In this glossary, we have collected 30 acronyms that are frequently used in today’s web development articles and discussions in order to help our readers keep up with the contemporary industry lingo.


Accessible Rich Internet Applications: sometimes also used as WAI-ARIA.

Web standards published by the World Wide Web Consortium (W3C). The ARIA specification defines different front-end methodologies that make web content accessible for disabled people who access the web with assistive technologies (AT), such as screen readers.


Atomic Cascading Style Sheets: a CSS writing methodology developed by Yahoo.

ACSS is based on reusable, single-purpose (Atomic) classes and short, predictable class names that make it possible to style directly the HTML. Atomizer is a tool that can help generate Atomic classes for web projects.

3. AMP

Accelerated Mobile Pages: a mobile web standard initiated by Google with the purpose of making mobile sites faster.

AMP restricts how we can use HTML, CSS, and JavaScript in order to improve performance, and it provides us with Components we can use to load external resources and run scripts via the AMP runtime.

4. API

Application Programming Interface: a set of pre-written code features (properties, methods, classes, etc.) specified by the publisher of the API, that help us use best practices and write consistent code.

We can choose from many web APIs, but social media and technology sites, such as Facebook, Twitter, and Google also publish their own APIs.

5. BEM

Block, Element, Modifier: a naming convention for writing readable, consistent, and maintainable CSS classes.

When using the BEM methodology, we create classes throughout the whole project that follows the block__element--modifier syntax.

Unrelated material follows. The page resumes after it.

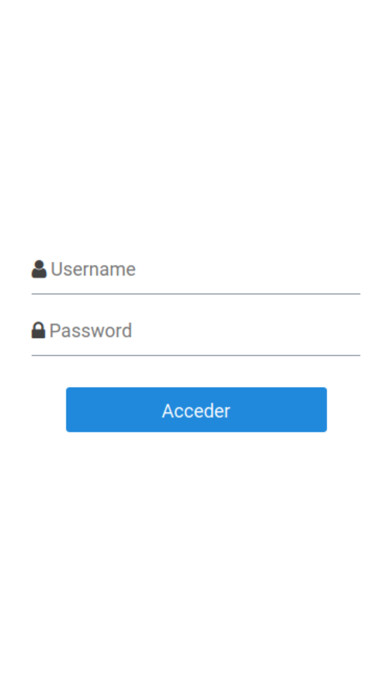Click the Password placeholder text
392x696 pixels.
click(91, 331)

  • Blocks are the names of standalone entities, such as menu or button.
  • Elements are different parts or functionalities of the blocks, such as success or alert.
  • Modifiers change the style of blocks, such as large or small. For instance, .button__alert--large would be a valid BEM class name.

6. CDN

Content Delivery Network: a network of distributed servers that store duplicate copies of our web content.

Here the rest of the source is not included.